2. Materials and Methods
2.1. Fish
The experiments were carried out in the fish farm Kreuzstein, Oberburgau 28, 4866 Unterrach, Austria.. Twelve-month-old rainbow trout (146.18 ± 43.51 g) were used which were acclimated to 9.4 °C ± 1 °C over their whole lives and which had a natural photoperiod. The experiments were part of a previously published study characterizing hematological and physiological changes in rainbow trout at a critical low temperature [14].
2.2. Temperature Exposure
The procedure of exposing rainbow trout to low temperatures has been described in detail in the previous study [14]. Briefly, experiments were conducted in stream channels (190 × 25 × 35 cm, length × width × height) under flow-through conditions in January. Four stream channels were used. Two channels were supplied with groundwater of a constant temperature of 9.4 ± 0.1 °C and they served as controls. The other two stream channels were initially also supplied with groundwater. Then, the groundwater was mixed with creek water, another water source of the fish farm, which had temperatures < 3 °C during January. Groundwater was gradually cooled to the creek water temperature over a period of 10 days (minus 0.8 °C/day) by mixing the two water sources. When the water temperature had reached creek temperature (i.e., when the stream channels were supplied solely with creek water), the experiment was started. The duration of the experiment was 30 days. The water temperature of the control and experimental stream channels is shown in Figure 1. Rainbow trout were fed a commercial trout diet at a ratio of 1.0% of the body weight. Stream channels were inspected two times daily (8:00 a.m., 4:00 p.m.) and cleaned according to the hygienic concept of the fish farm. Experiments were carried out in accordance with Austrian regulations governing animal welfare and protection and with the European Union (EU) directive 2010/63/EU for animal experiments.
2.3. Sampling
At the end of the experiment, 10 fish per stream channel were haphazardly sampled and euthanized with 0.3% MS 222. The heart ventricle was opened to bleed the fish out as erythrocytes occurring in gill tissue might interact with enzyme activity and gene expression analysis. The second gill arch was excised as described previously [15]. For enzymatic analysis, 10 samples per treatment were processed. For morphometric and histological analyses, 7 samples per treatment were used, and for gene expression analysis, 6 samples per treatment. The reduced sample sizes for the latter two analyses were chosen to minimize costs and labor requirements.
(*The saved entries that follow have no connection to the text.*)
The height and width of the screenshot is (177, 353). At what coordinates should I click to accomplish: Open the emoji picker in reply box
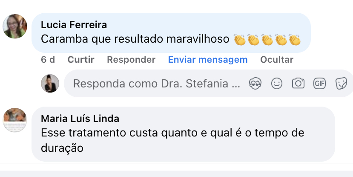277,84
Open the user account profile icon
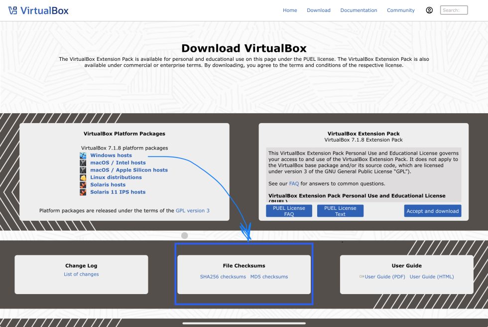 click(429, 10)
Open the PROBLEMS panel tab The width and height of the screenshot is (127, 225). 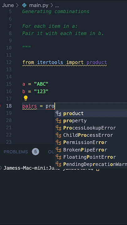[16, 152]
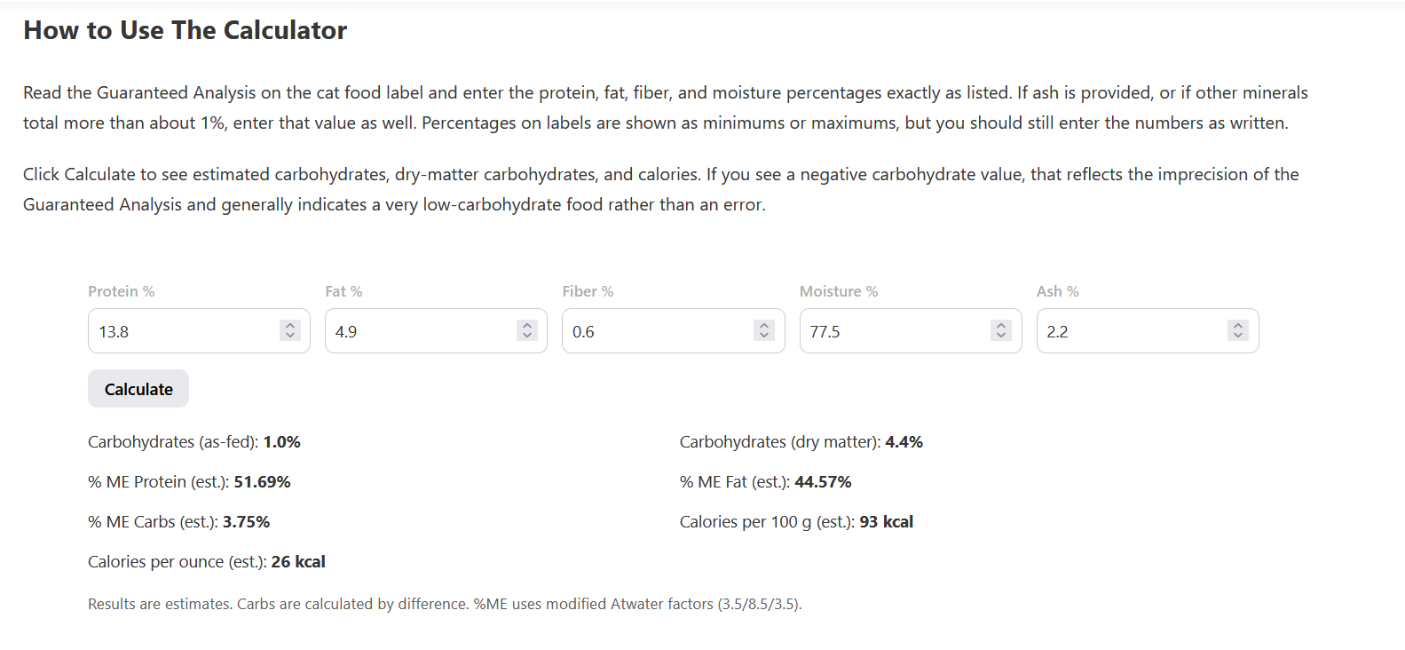Click the Ash % field label

[1058, 291]
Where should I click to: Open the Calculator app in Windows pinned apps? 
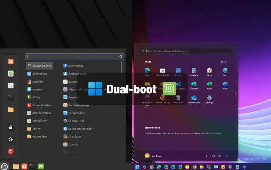pyautogui.click(x=194, y=71)
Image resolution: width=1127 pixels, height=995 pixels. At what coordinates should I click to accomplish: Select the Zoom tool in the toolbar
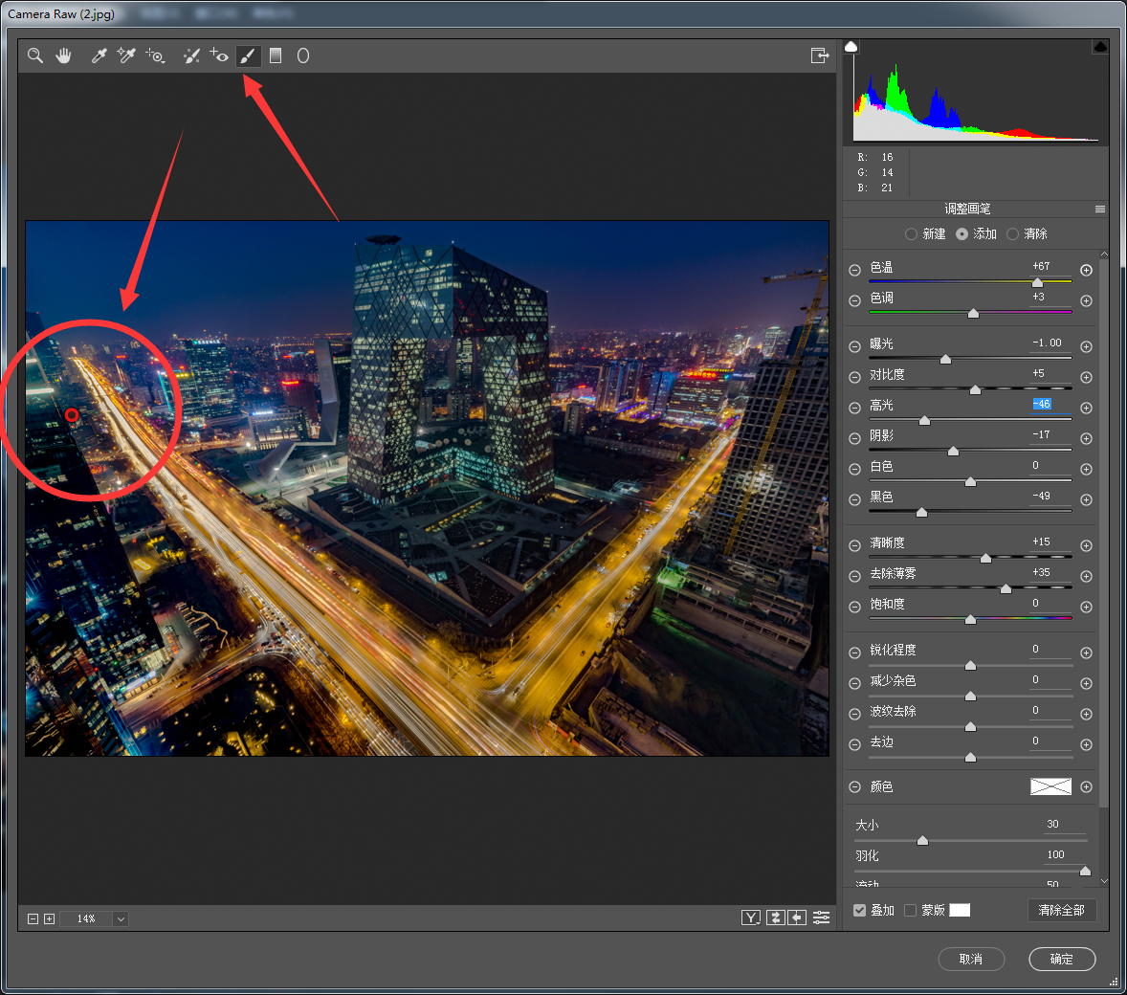pos(35,55)
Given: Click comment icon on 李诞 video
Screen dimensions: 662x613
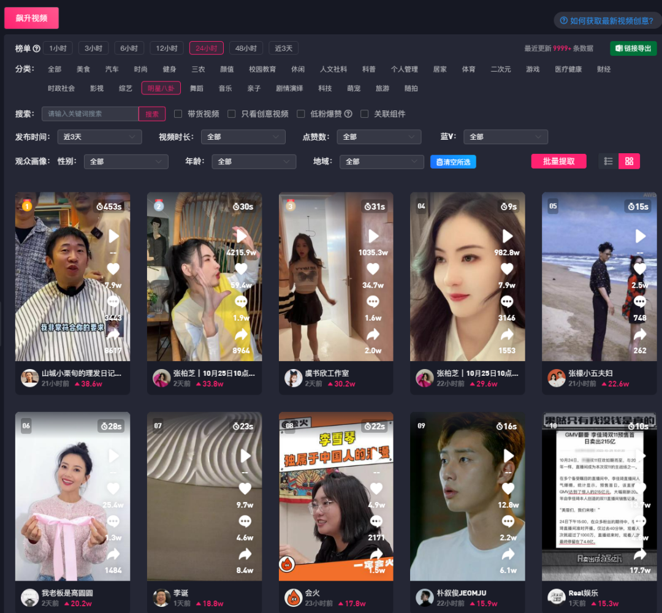Looking at the screenshot, I should 245,522.
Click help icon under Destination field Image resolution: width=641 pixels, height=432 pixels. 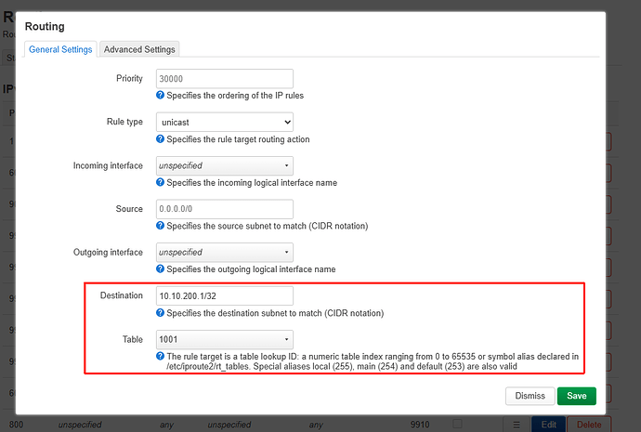[160, 313]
The gill arch of the right body side was used for morphometric investigations, and the gill arch of the left body side for the analysis of enzyme activities and gene expressions. For morphometric investigations, the gill arch was fixed in 0.1 mol/L of cacodylate buffered 4% glutaraldehyde solution (pH 7.4) at 4 °C (5 samples per stream channel) and for enzymatic analysis the tissue was immersed in 100 mmol/L of Tris buffer (pH 7.4) (5 samples per stream channel) containing 5 mmol/L of EDTA and 0.5% Triton X-100, and this was also conducted for gene expression analysis in RNA later (3 samples per stream channel). Enzyme and RNA samples were stored at −25 °C.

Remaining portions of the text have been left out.